# Reading text:
..............................

STRUCTURE: Kuwait’s oil wealth and consistent budget surpluses have meant that the government was well-equipped to provide high-quality infrastructure; for decades the nation’s telecoms backbone was built and operated by the state alone. However, in 1999 the government determined that the mobile sector would benefit from market liberalisation and privatised the Mobile Telecommunications Company (MTC), later rebranded as Zain, thereby removing barriers to new market entrants. The same year saw the entry of a second mobile operator, Wataniya, which ended the monopoly enjoyed by Zain and ushered in a new era of competition in prices and services. The new duopoly was to last for nearly a decade, until the arrival of VIVA in 2008, which brought the mobile market to its present state. Since that time, VIVA has been claiming market share from both of the established players, increasing its presence with aggressive marketing and bringing more competition in prices and services to the sector. However, market indicators suggest that there is growth potential for all three players over the coming years: mobile penetration as of the third quarter of 2012 stood at a relatively low 157%, according to independent ratings agency Capital Standards, and the national subscriber base continued to grow at a steady rate, from 5.21m cellular customers in the previous quarter to 5.33m – an increase of 2.4%. Examining mobile customer growth on an annual basis, meanwhile, reveals a year-on-year growth rate of 8.3% in the third quarter of 2012 from the 4.92m in the third quarter of 2011. In terms of market share, the first entrant, Zain, continues to dominate with 41.1% of total market share in the third quarter of 2012, followed by Wataniya (33.7%) and VIVA (21.2%).

KEY PLAYERS: Established as MTC in 1983, Zain is the oldest of Kuwait’s three mobile telecoms operators, as well as the oldest in the region. In response to the liberalisation of the market, it offset revenue loss in the domestic sphere by expanding overseas, a policy which allowed the newly privatised company to establish itself as one of the world’s leading telecoms brands. An expansion strategy implemented in 2003 added a number of Middle East and African operations to its roster, and in 2007 it adopted the label Zain as the new corporate master brand for all operations for the group. By 2008, it had become the fourth-largest mobile operator in the world in terms of geographical coverage, with operations in seven Middle Eastern countries and 15 African nations. However, the firm exited sub-Saharan Africa in 2010 to focus its attention on the MENA region, selling its interest there to India’s Bharti Airtel for $10.7bn. It now has a presence in eight countries (Bahrain, Jordan, Kuwait, Iraq, Saudi Arabia, Morocco, Sudan and South Sudan), a management contract in Lebanon and a subscriber base of over 42.7m as of December 2012. Despite the privatisation of the company more than a decade ago, the government retains a sizeable interest in it through the Kuwait Investment Authority (KIA), which owns a 24.61% stake. The other major shareholder is the Al-Khair National for Stocks Company, which has a 16.43% interest, while the public holds the majority of the remainder. Over the years, Zain has attracted considerable foreign interest, most notably in 2011 when Etisalat UAE sought to gain a controlling stake in the operation with a reported offer of KD3.3bn ($11.8bn); subsequently, it pulled out of the acquisition process, citing delays and disagreements.

..............................

# Material:
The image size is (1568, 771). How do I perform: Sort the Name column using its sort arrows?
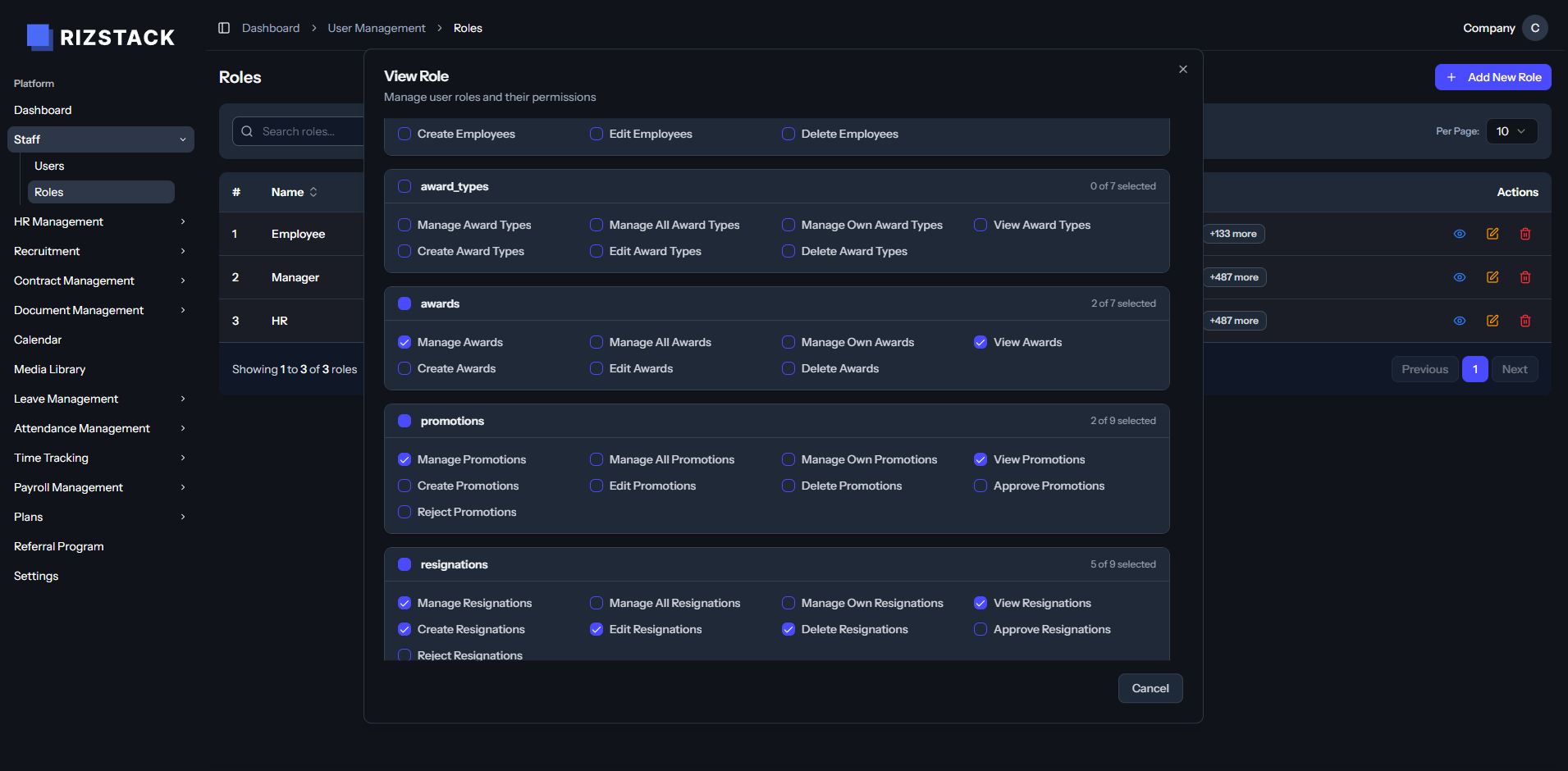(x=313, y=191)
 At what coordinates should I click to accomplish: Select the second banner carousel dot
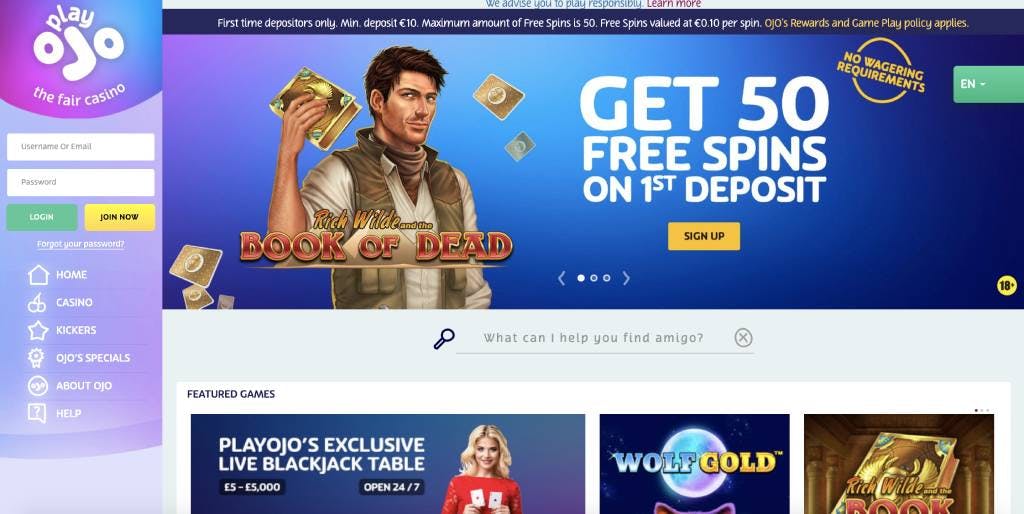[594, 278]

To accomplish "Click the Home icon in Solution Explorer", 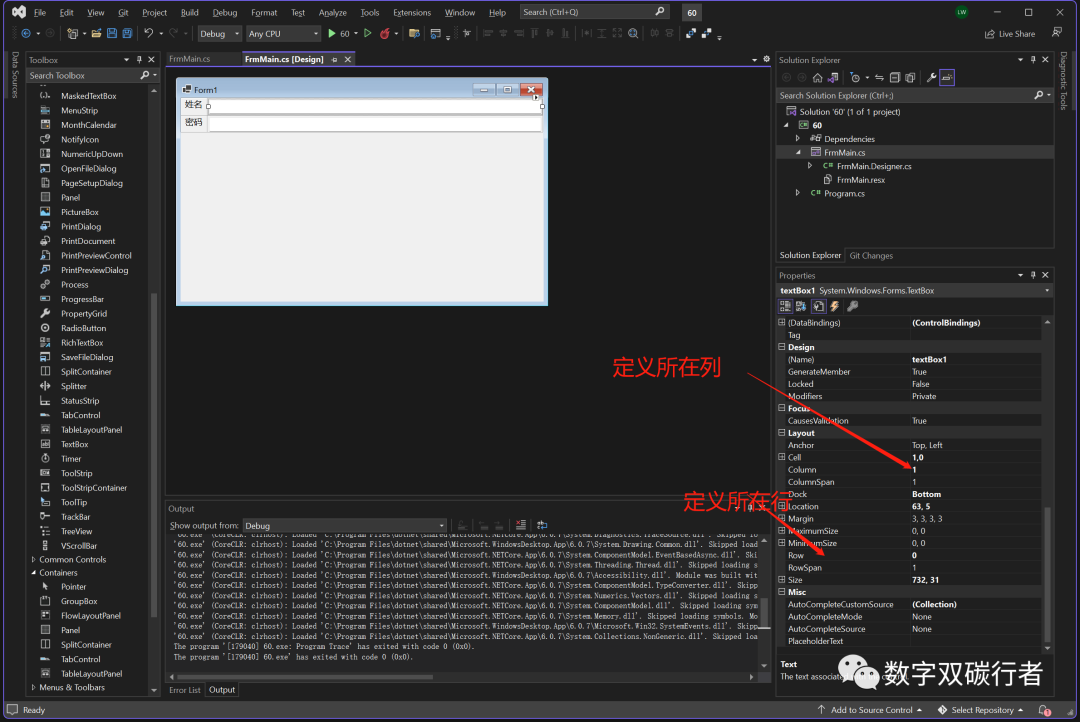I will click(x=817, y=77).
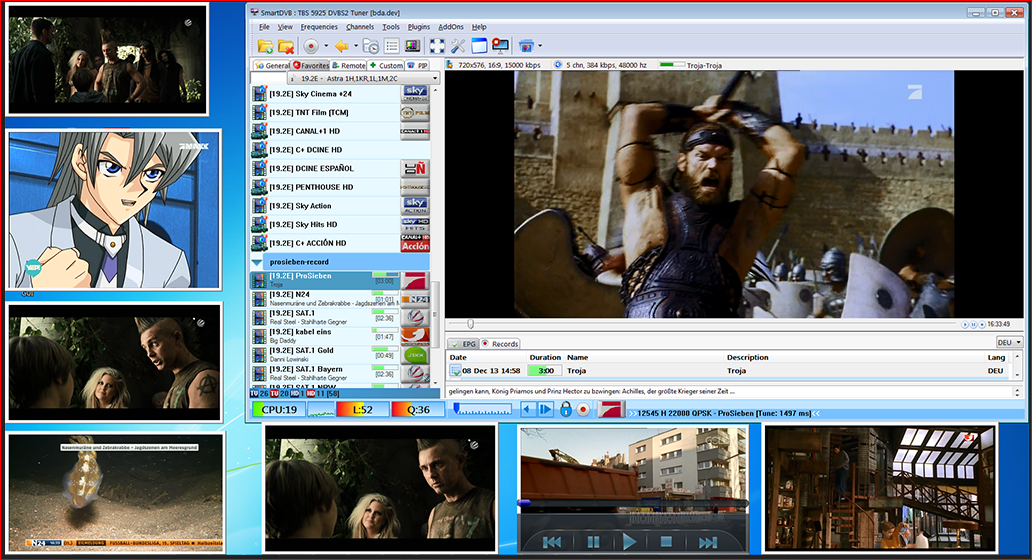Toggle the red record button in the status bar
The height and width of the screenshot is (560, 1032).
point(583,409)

..............................

# Exercises to complete:
**a)** In the text on Kuwait's mobile telecoms market, what share of Zain does the Kuwait Investment Authority own?
**b)** Using the text on Kuwait's mobile telecoms market, explain why Zain expanded overseas after the market was liberalized.

# Per-task outputs:
**a)** 24.61%

**b)** Zain expanded overseas to offset the revenue it was losing at home once the market was liberalized. That policy let the newly privatized company establish itself as one of the world's leading telecoms brands.